Arthur Tjatitjarra Robertson (deceased)
Arthur Tjatjtjarra Robertson was born at Rilyi, north of Warburton c.1936. He lived between Patjarr and Warburton with his family. His father’s country is east of Warakurna and north of Blackstone. His mother’s country is west of Patjarr. He was married to Matjiwa Jones, Mr Robertson passed away in Kalgoorlie on 7 June 2011.
Manupa was born at Kunangurra near Patjarr Community in the Gibson Desert, WA. She came to Warburton in the 1960’s and spent several years there before returning to her home country. Manupa paints and hunts in the desert and tells stories to her children and grandchildren. She divides her time between Patjarr and Warakuna. Kurnangura Kapi Pirti
Ngipi Ward lives in the small and very remote community of Patjarr, also known as Karilywarra, in the Gibson Desert, Western Australia. She was born near Yunpalara (Lake Blair) at Yirril – meaning to sharpen a stick – where she lived a nomadic life of hunting and gathering with her family well into the 1960’s. Her way of life was documented in “People of the Australian Western Desert”, a documentary by anthropologist, Ian Dunlop, produced by the Australian Commonwealth Film Unit.
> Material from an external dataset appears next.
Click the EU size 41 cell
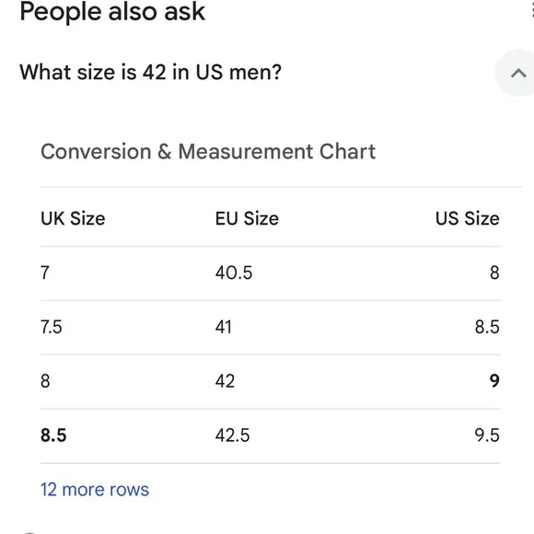[x=224, y=327]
Ngipi Ward is a painter of growing renown and a skilled hunter.
Pulpurru Davies was born near Yankaltjunku in the north east Gibson Desert where she lived a nomadic life until the 1960’s, when she was brought to Warburton Mission by patrol officers. She held several domestic jobs at the Mission until returning to Patjarr Community where she now lives, hunts and paints. Pulpurru’s way of life was documented in “People of The Australian Western Desert”, a documentary by anthropologist Ian Dunlop, produced by the Australian Commonwealth Film Unit. Pulpurru Davies is highly celebrated for her paintings and vast cultural knowledge.
Fred Ward was born in the desert at Patjarr Creek, where the community of Patjarr gets its name. Patjarr Community is situated on the edge of the Gibson Desert Nature Reserve and Mr Ward works closely with the Native Title Unit of the Ngaanyatjarra Council for the area. He came back to live in the Ngaanyatjarra lands after spending several years at Papunya in the Northern Territory. During his time at Papunya Fred worked with Papunya Tula Artists.
Margaret Jennings (deceased)
Nola Campbell lives and paints in Patjarr. She worked on collaborative pieces with her husband, Coiley Campbell, until he passed away in November 2009. Patjarr is a tiny community situated on the edge of the Gibson Desert Nature Reserve in Western Australia.
Ailsa Laidlaw paints for Kayili Artists in Patjarr and Warakurna Artists painting program in Wanarn.
Matjiwa was born near Patjarr, in the Gibson Desert.
Norma Ngumarnu Giles now lives in Warburton but visits and paints in the small and very remote Patjarr Community on the edge of the Gibson Desert Nature Reserve, WA. She was married to a Senior Law man, Mr Jackie Kurltjunyintja Giles (who passed away in February 2010) and has many children and grandchildren living throughout the Western Desert region.
Jackie Kurltjunyintja Giles (deceased)
Mr Jackie Kurltjunyintja Giles was born in the 1930’s in the bush east of Kiwirrkurra, at a kangaroo dreaming site called Tjamu Tjamu. After many years of walking over the country and living a nomadic life he travelled over the ranges near Docker River and found his way to Warburton Mission, WA. By this time he was a Nagkarri (traditional healer), a man with great insight and intuition. His father passed on the knowledge and power of spiritual insight and strength to Mr Giles. He is a senior man who travels extensively and is widely respected in the Western Desert. Mr Giles lived in Patjarr Community, WA until recent years when he moved for health reasons to Warburton. He passed away on 16 February 2010 and was buried in Warburton.
Nancy was born near Patjarr at a place called Pandaltjarra where she lived a traditional lifestyle into early adulthood. She is included in video footage taken by Ian Dunlop in 1965 filmed at Patjarr Creek. She has lived and painted all her life at Patjarr where she devides her time between hunting and painting. She is a widow having been married to Aubrey Carnegie and has two surviving children, Jodie and Paul Carnegie with grandchildren and great-grandchildren.
Patricia Theresa Ward is the daughter of Ngipi Ward. She has four young children, Corey, Leah, Delray and Alfred Junior. Patricia has painted for Kayili Artists since it began in 2004 and before that she painted in Warburton, showing a dedication and maturity in her work that is rare in others her age.